Georgia produce growers, the Georgia Fruit and Vegetable Growers Association and other groups recently testified to federal agencies that domestic growers face a “staggering increase" of produce from Mexico.

The testimony was heard Aug. 20 during an online forum in front of officials from the U.S. Trade Representative (USTR) Robert Lighthizer’s office, the Department of Commerce and the U.S. Department of Agriculture. It followed an Aug. 13 hearing that mostly featured comments from Florida elected officials and growers.

The hearings were scheduled by the USTR after attempts by U.S. groups and growers to include seasonal produce protections in the U.S.-Mexico-Canada Agreement failed. The USMCA became official July 1; Lighthizer has said he'll address the issue within 60 days of its implementation.

Bill Brim, president of Lewis Taylor Farms, Tifton, Ga., which produces fruits and vegetables on 5,500 acres, expressed concern for the future.

“Despite our 71‐year history, and despite the support of our dedicated employees, our future is in serious jeopardy,” he said, according to a release from the Georgia association. “Quickly rising imports, primarily from Mexico, are on the verge of putting us out of business. We are experiencing a rapid destruction of the Southeastern fruit and vegetable production sector by reason of imports.”

Georgia Commissioner of Agriculture Gary Black talked about the “health of farms and reminded USTR that dysfunctional trade can be life-threatening to every American farmer,” according to the release.

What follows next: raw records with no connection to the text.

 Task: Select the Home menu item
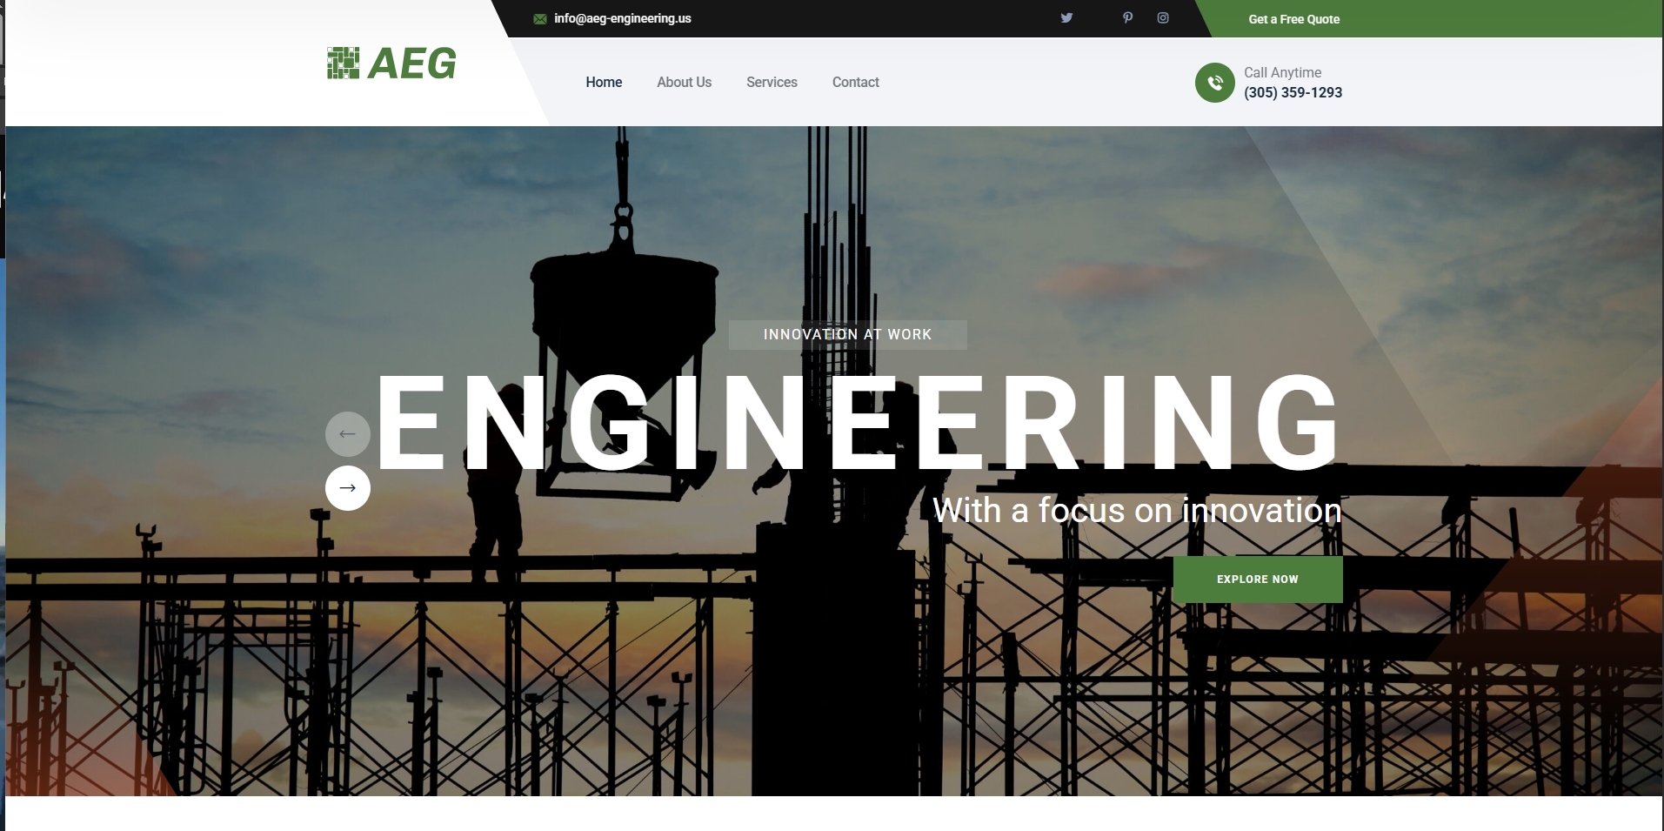(x=604, y=82)
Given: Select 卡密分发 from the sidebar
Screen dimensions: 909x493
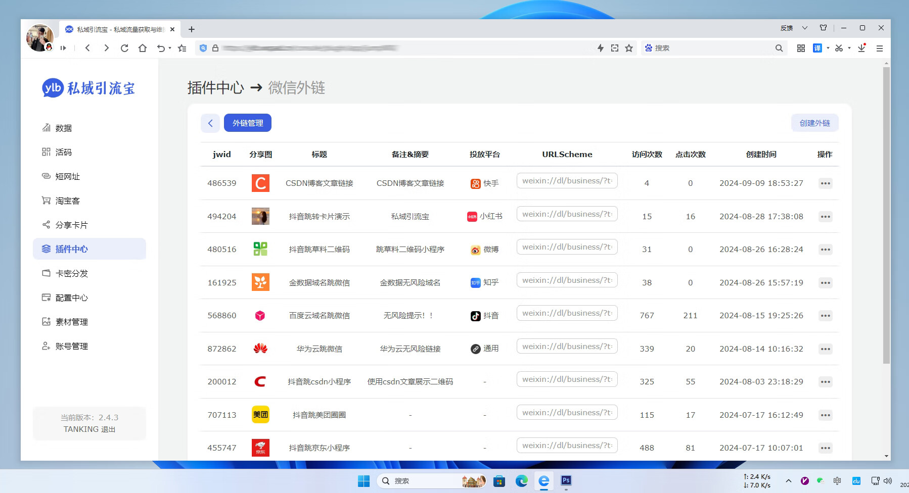Looking at the screenshot, I should (x=71, y=273).

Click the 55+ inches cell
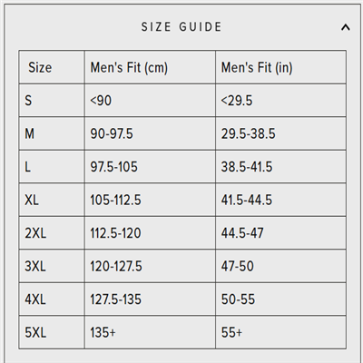(x=231, y=332)
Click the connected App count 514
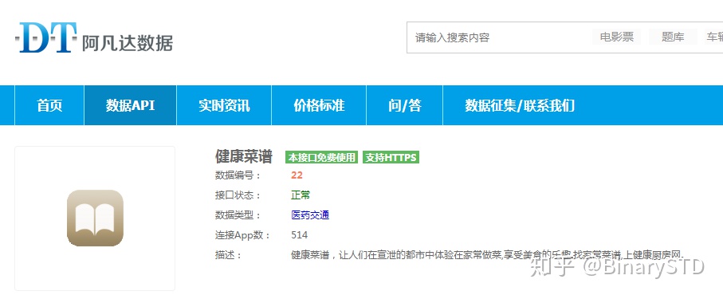 point(299,235)
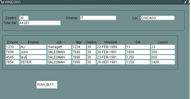Click the Comm field showing 1400
Screen dimensions: 191x99
tap(163, 62)
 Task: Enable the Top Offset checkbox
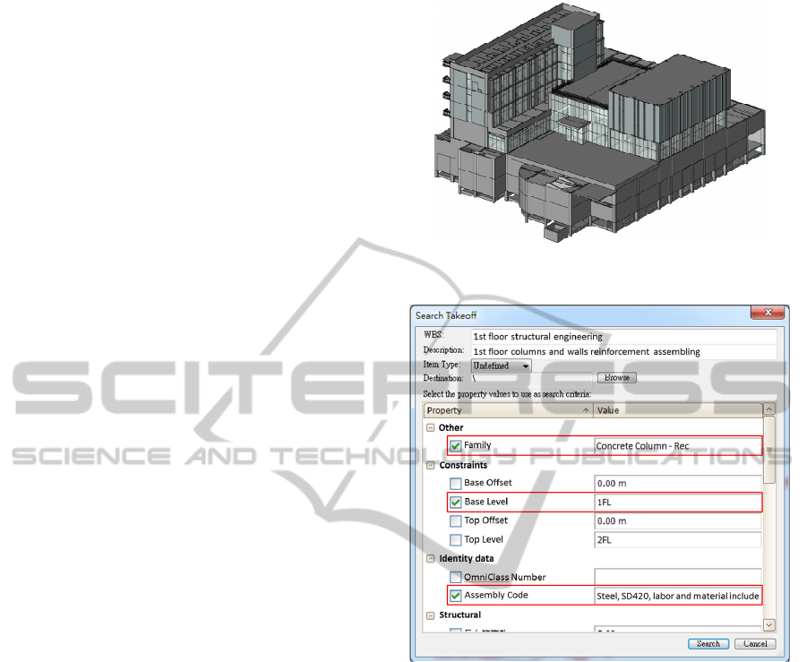(456, 521)
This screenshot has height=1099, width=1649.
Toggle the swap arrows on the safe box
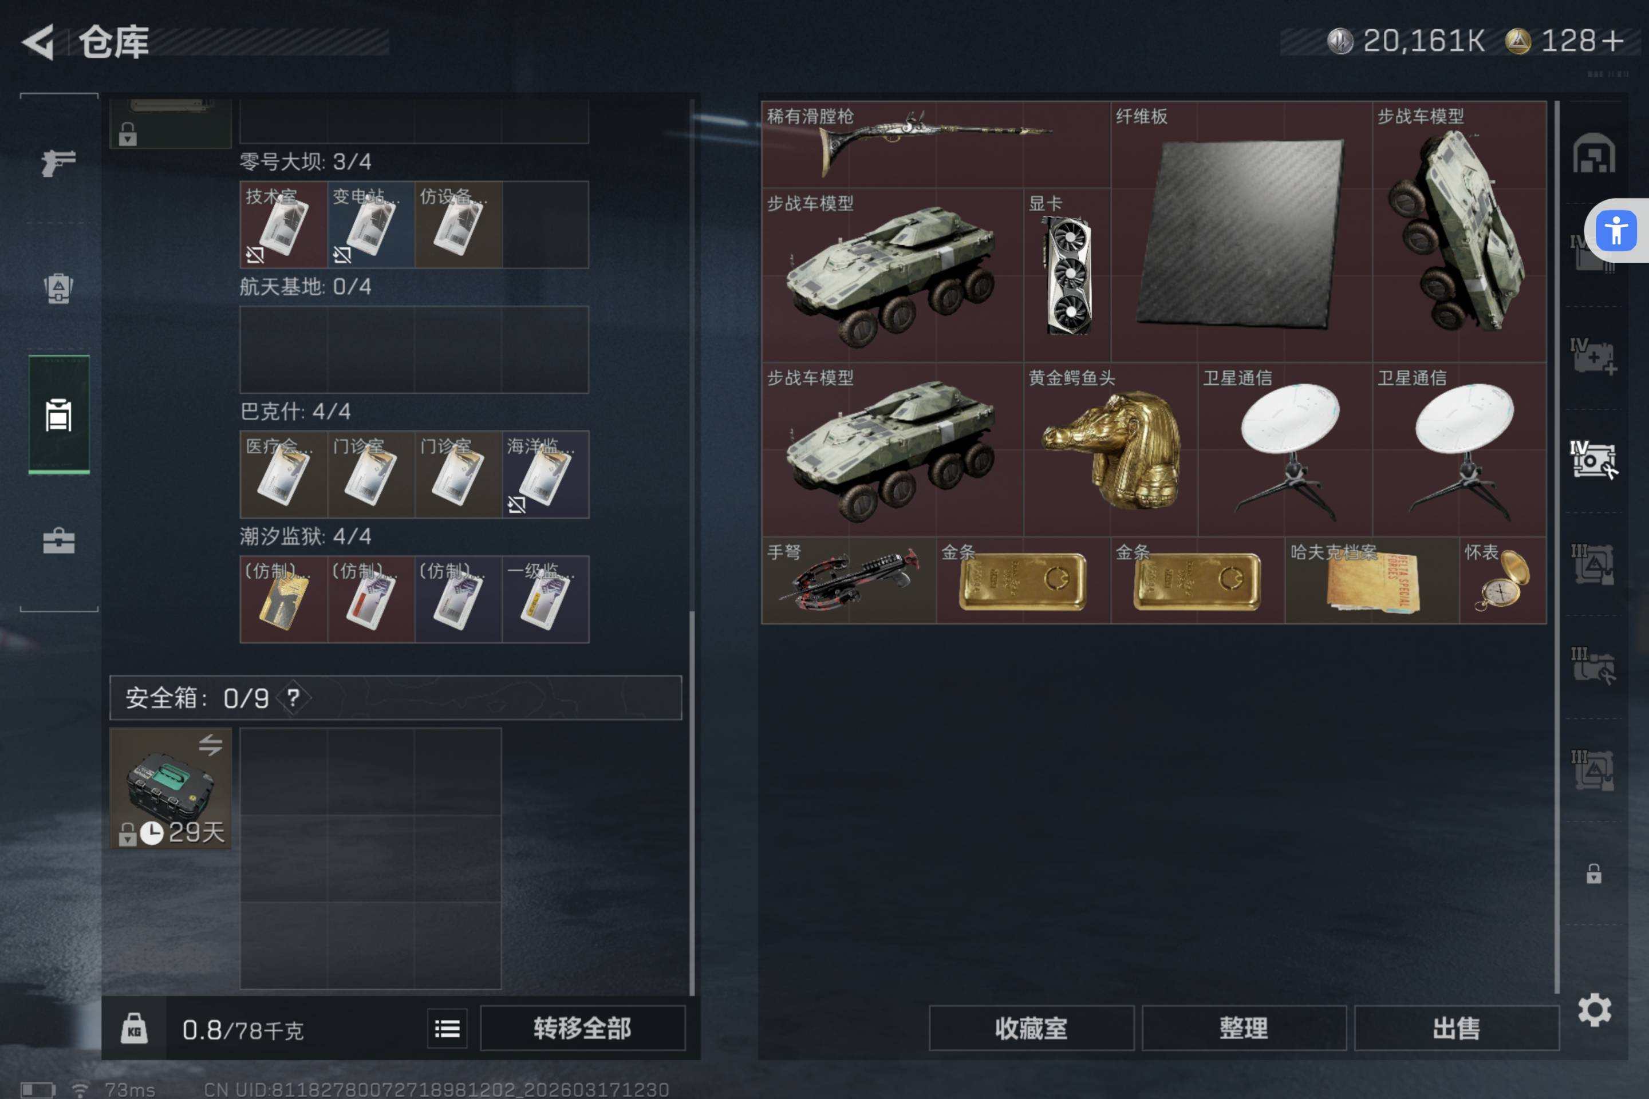click(210, 744)
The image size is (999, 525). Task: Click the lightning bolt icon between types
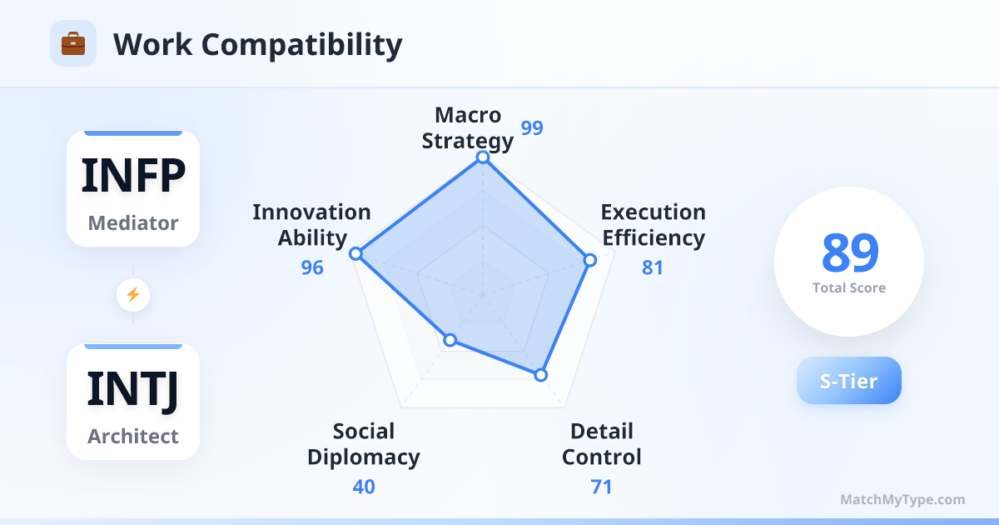pos(133,294)
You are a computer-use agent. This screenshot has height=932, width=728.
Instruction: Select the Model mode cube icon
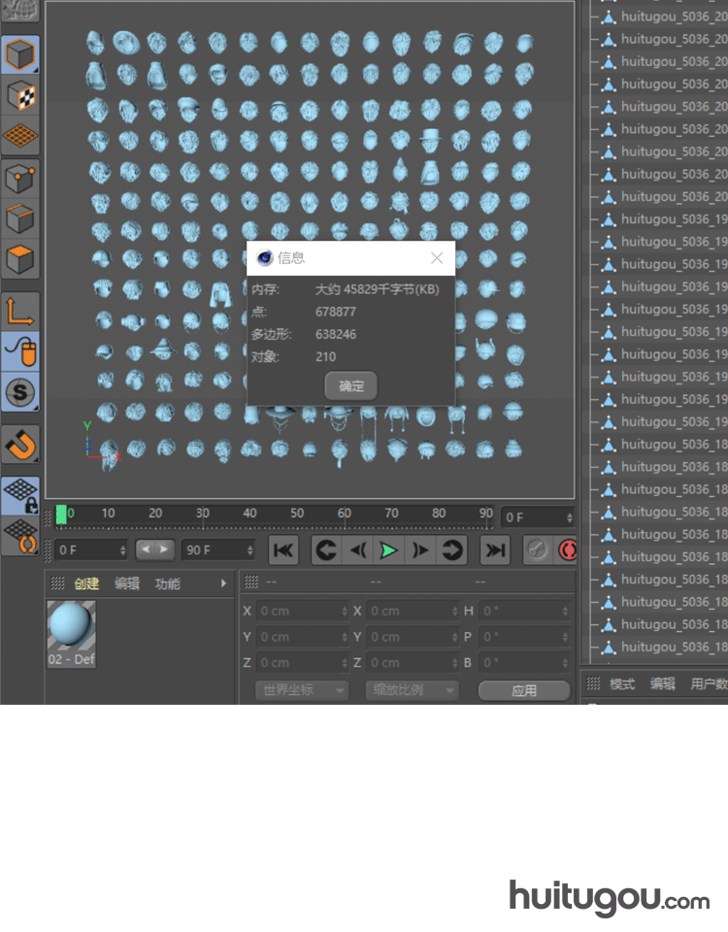[x=20, y=55]
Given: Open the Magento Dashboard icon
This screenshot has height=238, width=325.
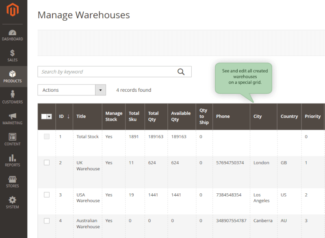Looking at the screenshot, I should pyautogui.click(x=13, y=33).
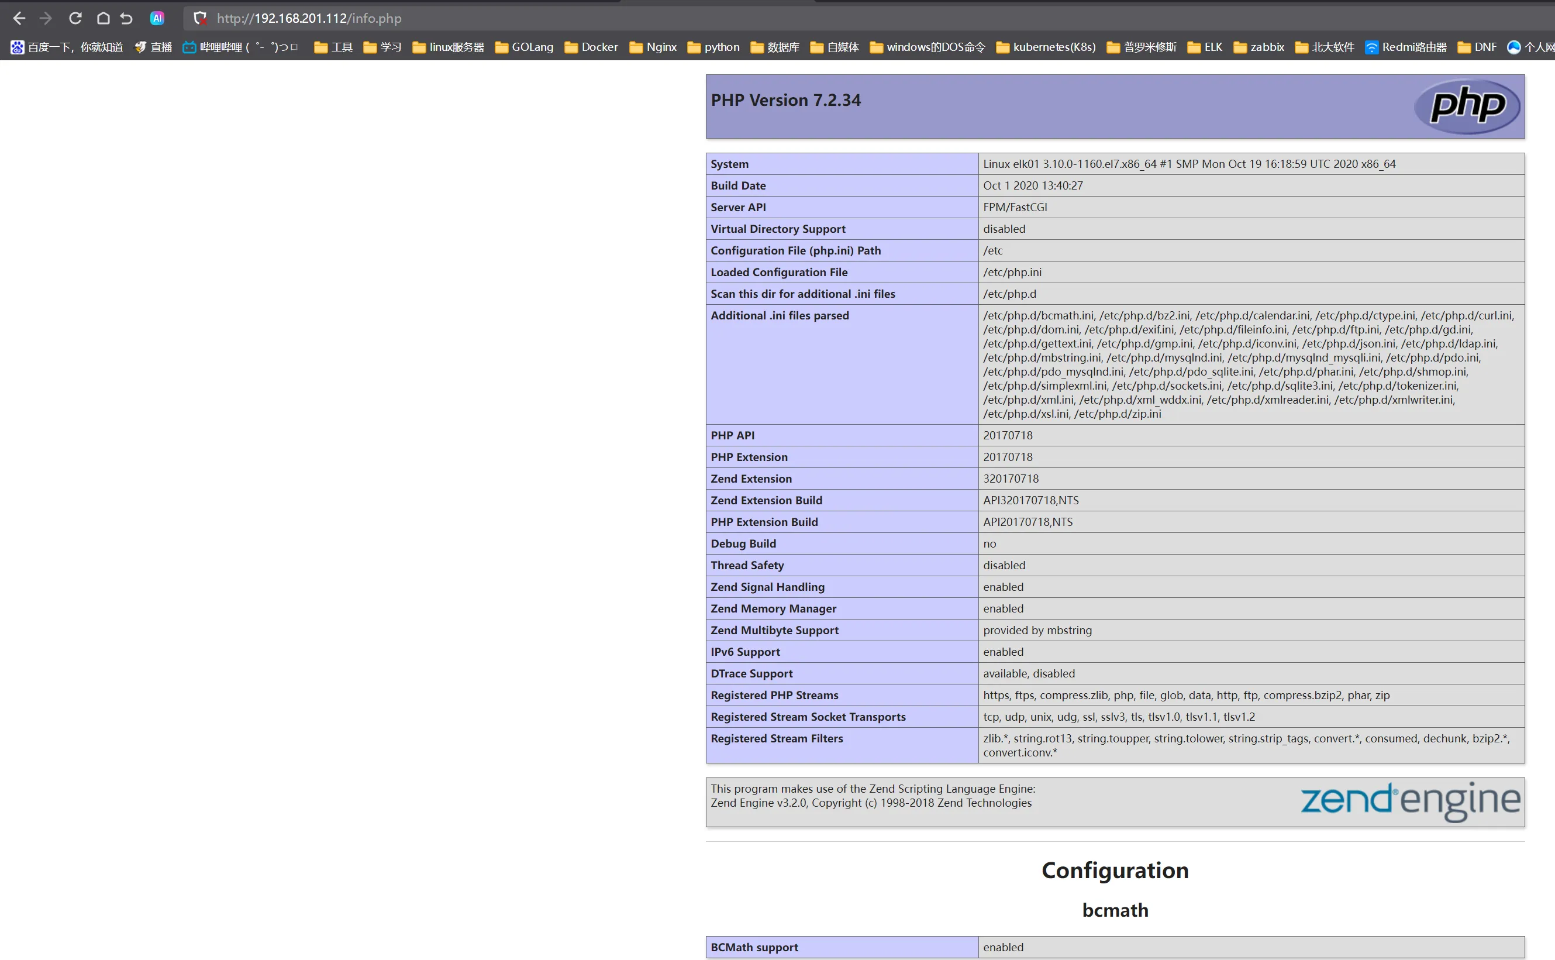Open the 哔哩哔哩 bookmark

240,47
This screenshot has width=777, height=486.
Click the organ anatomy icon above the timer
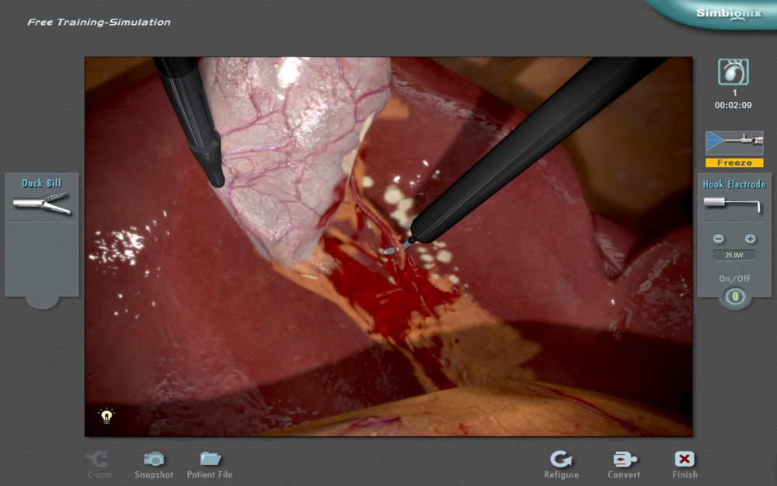733,72
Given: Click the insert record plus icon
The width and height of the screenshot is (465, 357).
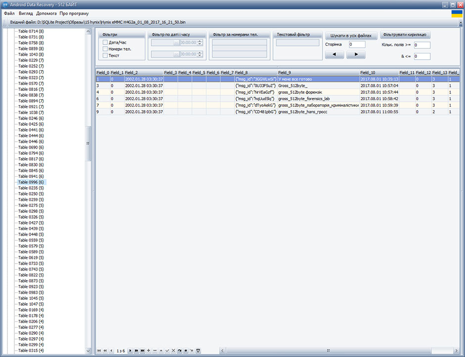Looking at the screenshot, I should [x=149, y=351].
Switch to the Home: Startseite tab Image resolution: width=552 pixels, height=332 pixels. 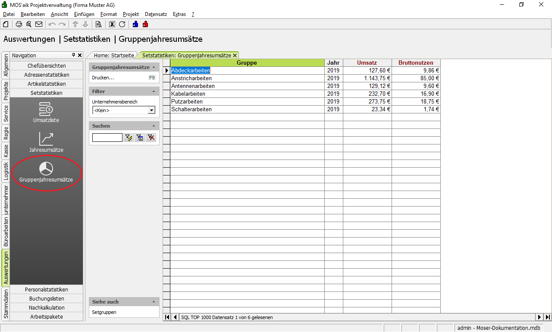(114, 55)
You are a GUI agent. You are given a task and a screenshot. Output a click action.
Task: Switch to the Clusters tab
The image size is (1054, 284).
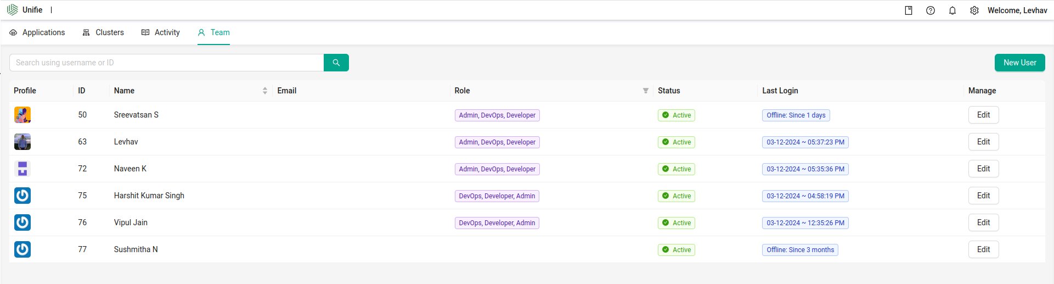103,32
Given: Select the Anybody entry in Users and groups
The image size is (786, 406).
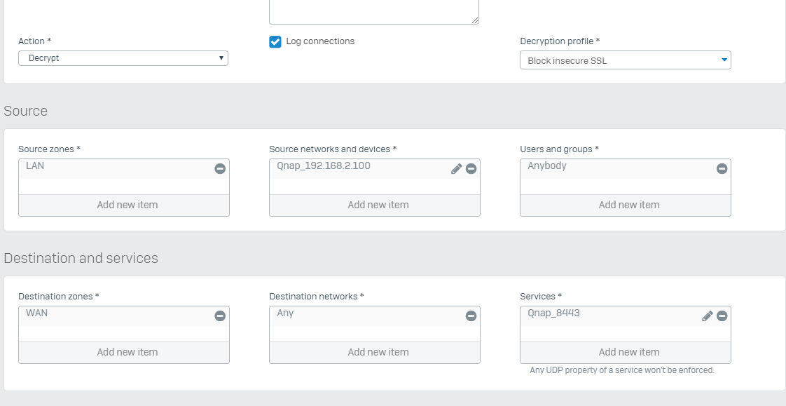Looking at the screenshot, I should point(547,166).
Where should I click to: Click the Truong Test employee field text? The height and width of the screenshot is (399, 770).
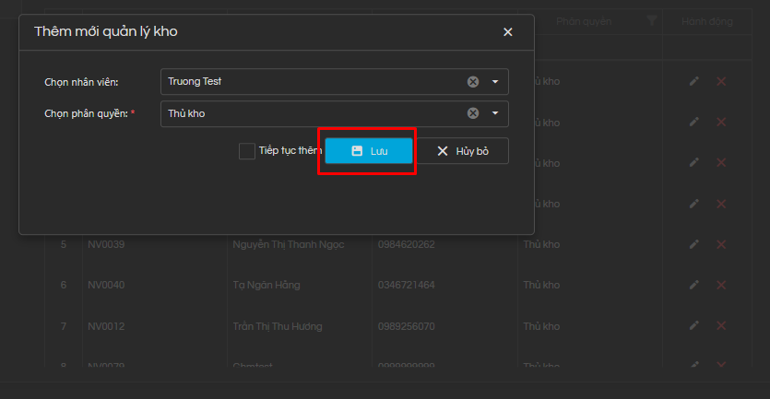coord(195,81)
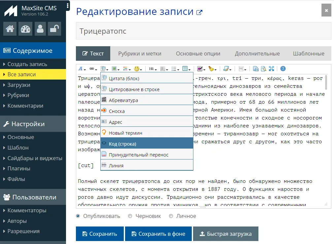Open the color palette grid dropdown

point(126,69)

“As a fifth-generation farmer I feel certain that due to these unfair practices I will be the last generation of farmers in my family,” Sam Watson of Chill C Farms, Moultrie, testified, according to the release.

Charles Hall, executive director of the Georgia Fruit and Vegetable Growers Association, asked the USTR to use every import relief tool available.
Hall asked that every import relief tool available be utilized to allow southeastern growers to compete fairly.

“Over the past twenty years, imports of fresh produce from Mexico have grown tremendously,” Hall testified. “The pattern has now shifted from undercutting our growers financial and competitive health, to threatening our industry’s very survival.”